## WHAT THE TASK REQUIRES
Pick up the field-trip account of the Laurentian Divide stop, which appears first below, and carry it on from its final sentence.

## SOURCE
..............................

13 October 2011
The first stop on our pre-GSA field trip to the subprovince boundaries of the Superior Craton was a place just north of Virginia, Minnesota, where the Mesabi Iron Ranges are mined (same Proterozoic banded iron formations that were portrayed as the backdrop of the mining activity depicted in the film North Country). The pull-off is locally known (to geologists) as “Confusion Hill,” but marked on the roadside sign as the “Laurentian Divide.” Here’s a map to show where it is located on the North American continent:
(Map modified from an original version I scored from Wikimedia Commons)
The location is a drainage “triple point, with some water draining down into the Great Lakes watershed, other water heading south towards the Mississippi watershed, and still other water draining down a different slope towards the Hudson Bay watershed. But we weren’t there for the surficial hydrology. We were a group of structural geologists, and we wanted rock.

..............................

(Records of locating words and page elements)
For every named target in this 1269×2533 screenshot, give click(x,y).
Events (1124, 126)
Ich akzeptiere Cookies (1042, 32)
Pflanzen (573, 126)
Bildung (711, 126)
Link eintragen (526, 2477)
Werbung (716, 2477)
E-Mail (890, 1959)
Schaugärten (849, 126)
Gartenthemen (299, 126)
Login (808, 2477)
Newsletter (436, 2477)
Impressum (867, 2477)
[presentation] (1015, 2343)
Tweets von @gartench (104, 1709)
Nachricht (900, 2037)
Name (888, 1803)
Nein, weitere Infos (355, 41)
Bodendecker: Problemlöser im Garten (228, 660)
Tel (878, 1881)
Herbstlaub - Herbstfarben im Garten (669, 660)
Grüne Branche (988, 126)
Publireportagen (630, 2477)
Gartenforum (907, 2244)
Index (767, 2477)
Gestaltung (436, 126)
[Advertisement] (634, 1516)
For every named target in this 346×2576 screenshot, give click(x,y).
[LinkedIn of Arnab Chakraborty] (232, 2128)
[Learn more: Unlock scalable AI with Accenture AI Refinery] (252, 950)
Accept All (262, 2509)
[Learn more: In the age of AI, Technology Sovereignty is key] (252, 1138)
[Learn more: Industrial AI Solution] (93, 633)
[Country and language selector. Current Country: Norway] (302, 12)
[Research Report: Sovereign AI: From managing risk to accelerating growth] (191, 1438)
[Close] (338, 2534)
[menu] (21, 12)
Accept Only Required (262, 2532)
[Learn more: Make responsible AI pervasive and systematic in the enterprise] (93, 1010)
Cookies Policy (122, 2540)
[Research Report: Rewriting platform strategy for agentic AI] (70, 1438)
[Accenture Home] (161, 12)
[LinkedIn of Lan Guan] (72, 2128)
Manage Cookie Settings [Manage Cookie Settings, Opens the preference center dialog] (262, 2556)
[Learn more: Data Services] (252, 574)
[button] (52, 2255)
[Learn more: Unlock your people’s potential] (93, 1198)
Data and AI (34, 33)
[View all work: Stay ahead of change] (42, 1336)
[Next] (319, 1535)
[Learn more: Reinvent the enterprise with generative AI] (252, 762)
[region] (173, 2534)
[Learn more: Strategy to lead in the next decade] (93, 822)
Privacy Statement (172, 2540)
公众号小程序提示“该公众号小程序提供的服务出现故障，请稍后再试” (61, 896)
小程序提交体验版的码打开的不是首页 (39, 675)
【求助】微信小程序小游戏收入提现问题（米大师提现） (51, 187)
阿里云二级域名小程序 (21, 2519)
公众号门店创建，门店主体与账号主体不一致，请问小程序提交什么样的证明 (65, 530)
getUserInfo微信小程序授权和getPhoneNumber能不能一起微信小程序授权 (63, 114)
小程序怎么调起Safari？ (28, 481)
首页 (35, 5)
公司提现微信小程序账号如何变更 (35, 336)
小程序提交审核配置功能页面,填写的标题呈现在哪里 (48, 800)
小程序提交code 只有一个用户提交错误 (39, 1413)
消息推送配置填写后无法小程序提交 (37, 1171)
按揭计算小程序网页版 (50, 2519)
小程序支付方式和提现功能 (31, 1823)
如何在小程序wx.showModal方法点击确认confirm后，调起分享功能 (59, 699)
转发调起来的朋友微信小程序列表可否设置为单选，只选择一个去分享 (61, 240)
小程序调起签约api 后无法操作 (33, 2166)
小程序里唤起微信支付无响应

..............................

## SOLVED PROBLEM
We stopped, and did what geologists do in these circumstances – immediately headed for the outcrops, where we clustered around to discuss:
Here, trip leaders Basil Tikoff and Peter Hudleston, give us an introduction to the geology of Minnesota, supplemented by a lovely new geologic map of the state:
The rocks exposed at “Confusion Hill” are rocks of the Giants Range Batholith, an interesting intrusive complex that includes a half dozen different compositional variations. Here, the evidence of the different compositions was manifest: there was evidence (inclusions, cross-cutting relationships) that suggested felsic intruded mafic, and also evidence that showed mafic intruding felsic. Hence the name, “Confusion Hill.”
Here’s an example of the complex relations, with a cm-demarcated pencil for scale:
A vertical train of what appear to be (older) mafic xenoliths, again with the cm-demarcated pencil for scale::
Here’s a particularly confusing expression, with a 55 mm diameter lens cap for scale:
There’s some crazy stuff going on in that previous image. Stare at it a while and see if you can figure out whether the felsic rock is older or younger than the mafic rock. It’s perplexing, and Peter attributed some of these complications to probable magma mingling during the emplacement of the batholith during the Archean.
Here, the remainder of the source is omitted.